HB1640 (2008)

HB1640, titled “an act relative to the classification of convicted sex offenders and offenders against children,” is New Hampshire’s attempt at complying with the federal Adam Walsh Act (AWA). We’ve identified a large number of serious problems with this bill, and thus we oppose its passage in its current form.

Among these problems are:—

  • Privacy rights. This bill requires, among other things, listing on the state’s online registry a person’s Internet identifiers, information about their vehicles including license plates, and even current employer along with their address. The bill also calls for the retroactive collection of DNA samples from registered offenders, regardless of whether or not they’re suspected of committing another crime.

    Considering the ease with which one can create new screen names and email addresses, the Internet identifier requirement is all too easy to circumvent. Secondly, what if an offender uses a screen name on one service which is identical to that used by a completely different person on another service (e.g., AIM and MSN)? Are the people running the state registry technically savvy enough to understand these issues and make it clear on the registry who’s really who? Would the average person searching the registry understand?

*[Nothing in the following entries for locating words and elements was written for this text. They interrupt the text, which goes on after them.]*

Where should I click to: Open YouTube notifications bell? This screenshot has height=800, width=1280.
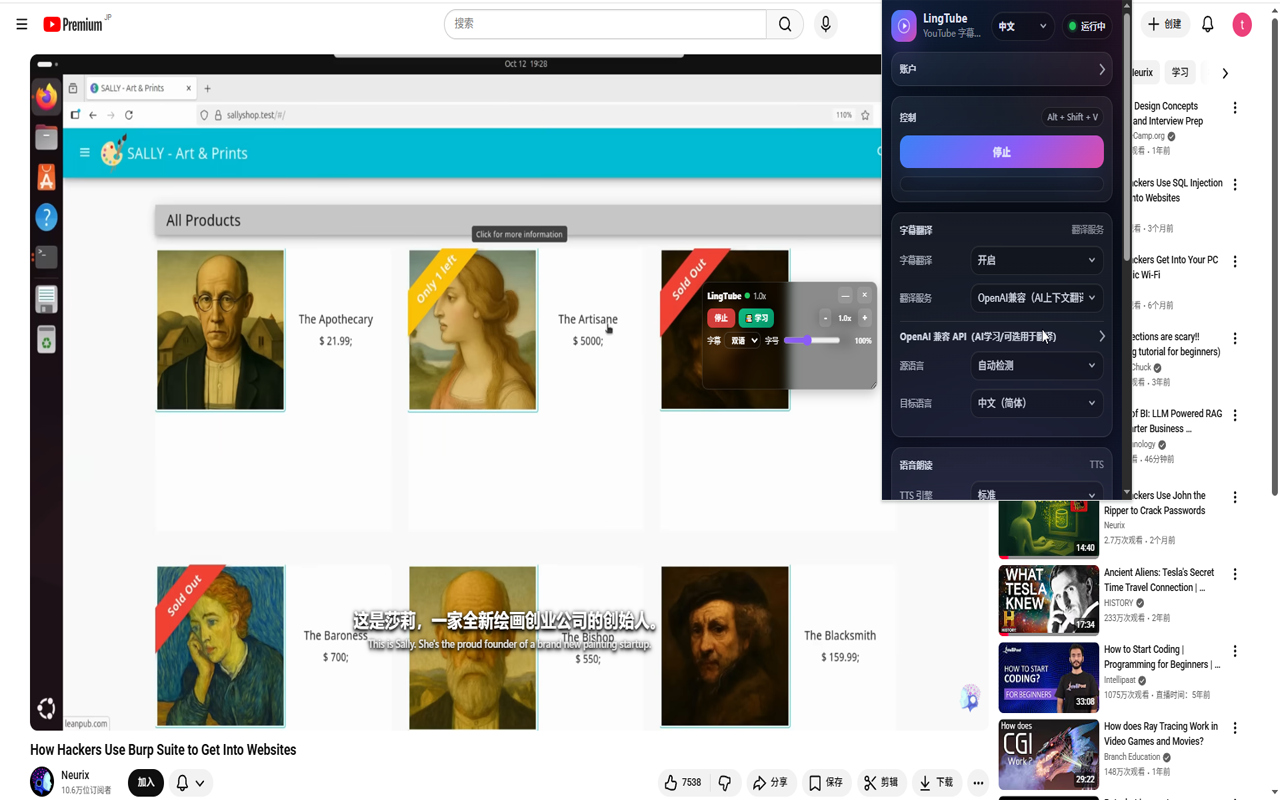(1207, 24)
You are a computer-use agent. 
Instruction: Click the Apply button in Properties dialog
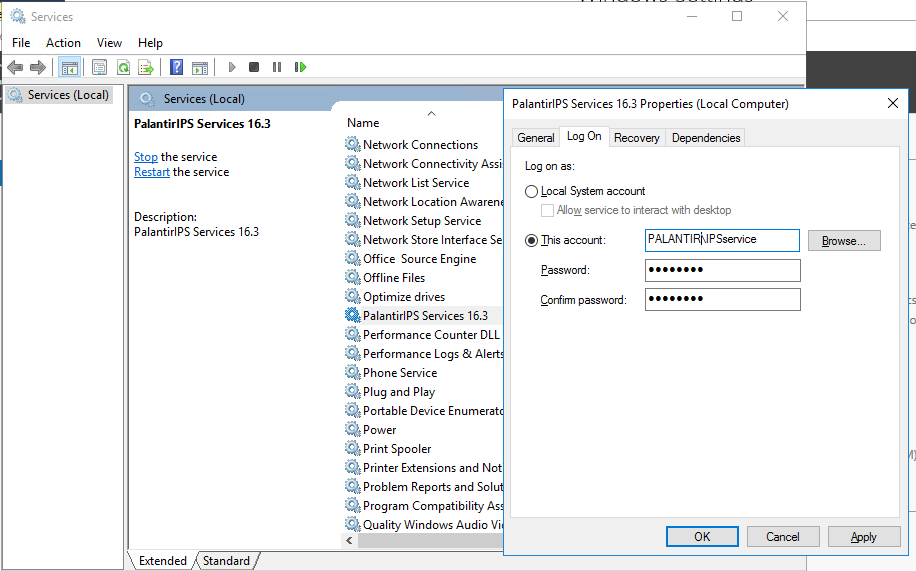tap(863, 537)
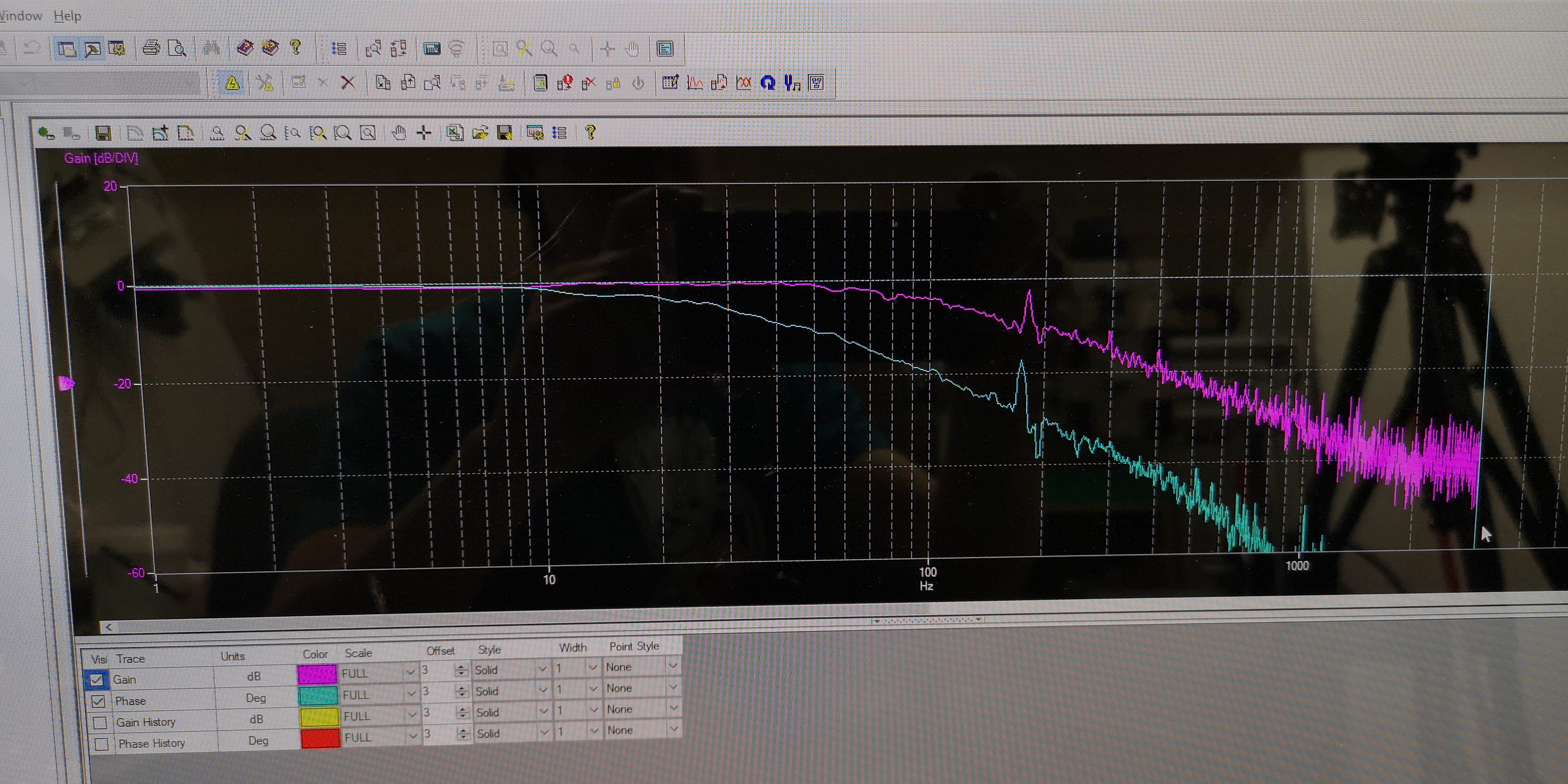Click the red X delete icon
The height and width of the screenshot is (784, 1568).
tap(348, 83)
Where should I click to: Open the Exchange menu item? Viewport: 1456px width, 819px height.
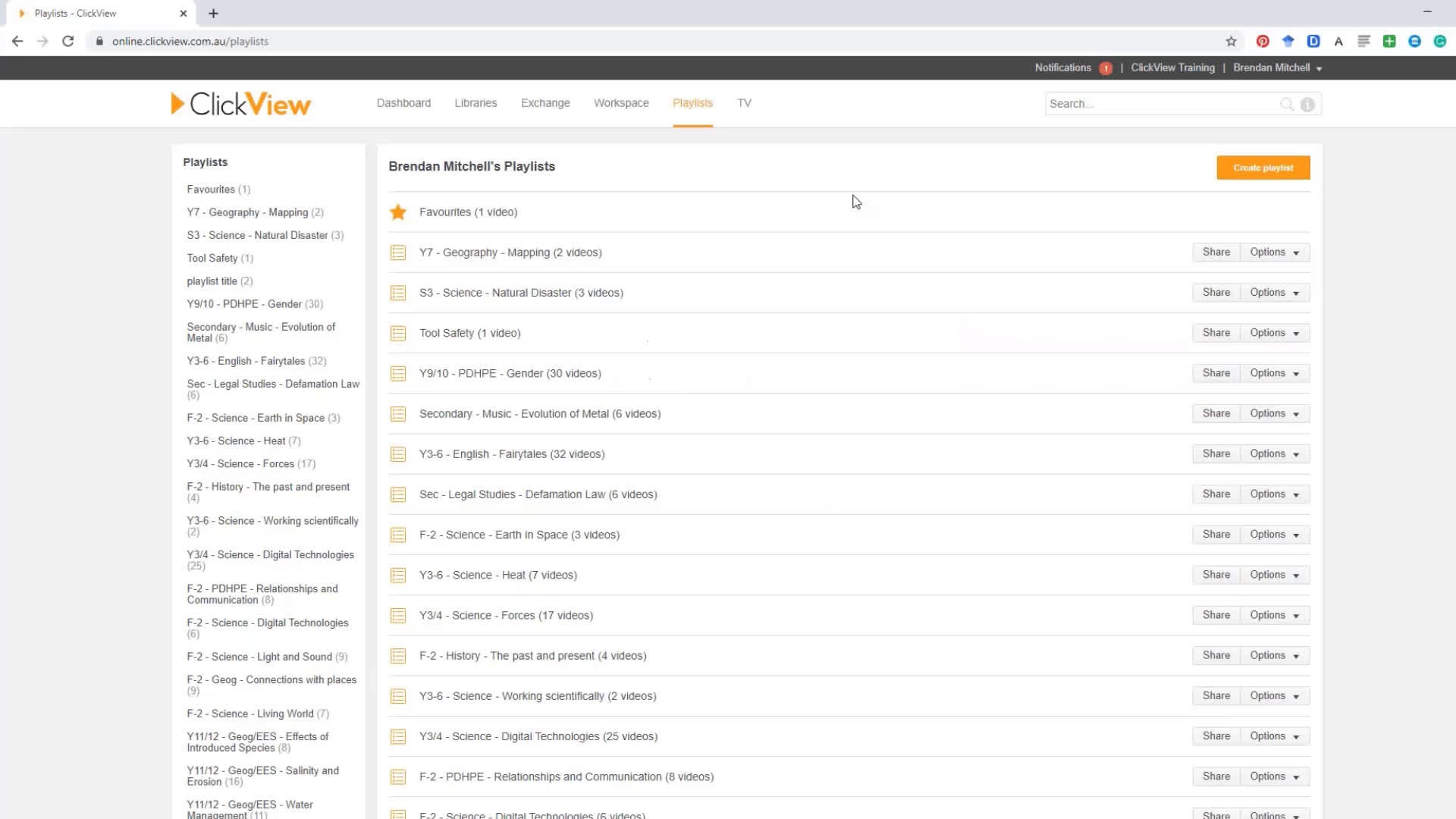pos(544,102)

    Random strangers using the same screen names as the offender aren’t the only innocents that could get caught up in this mess. What happens when a member of an offender’s family—their spouse, or child—borrows their car?

    The publication of employer information in the registry will only serve as a strong deterrent for employers to consider hiring registered offenders, making their integration back into law-abiding society that much more difficult. Why should businesses be forced to have their details published online for merely hiring registered offenders?

  • Faulty classification schemes. The study committee set up under HB1692 two years ago was supposed to study classification of offenders, that is, to individually classify them and designate a level of dangerousness—not pigeonhole people into tiers based on the offense for which they were convicted. Under the proposal in this bill, the registration scheme will continue to be offense-based. Why was this important reform not included in this bill?

  • Inconsistency. This bill both exceeds and falls short of the federal requirements under AWA. With this bill, tier II offenders are initially registered for life—exceeding the AWA requirement of twenty-five years—but can petition the courts to be removed after only fifteen years, something not allowed under AWA. Furthermore, AWA mandates that sex offenders report changes in their registration within three days, yet this bill allows for up to five days. Additionally, we already exceed some of the convicting methods for the crimes listed, e.g., AWA allows for a four-year age difference in statutory rape cases before registration is required, but New Hampshire requires such offenders to register if the age difference is only three years. Finally, we never truly allow anyone off of New Hampshire’s registry—only the public registry. And AWA requires the removal of a person from the registry after their required term has elapsed.

    If New Hampshire branches off into their own idea of what’s required under AWA, then we run the risk of the federal government declaring New Hampshire noncompliant with AWA—rendering this whole bill a useless and expensive waste of time.

  • Money. If states don’t comply with AWA by 2009, the federal government is threatening to cut by 10% the criminal justice funding provided to the states by the federal government under the Byrne Memorial Justice Assistance Grant Program. Yet, in the federal budget for fiscal year 2008, Byrne Grants have already been cut by 67%, across the board for all fifty states! So, what’s the point of this bill if we’ve already lost most of the money to begin with? What’s 10% of virtually nothing actually worth? Will it even cover the increased costs of implementing this bill?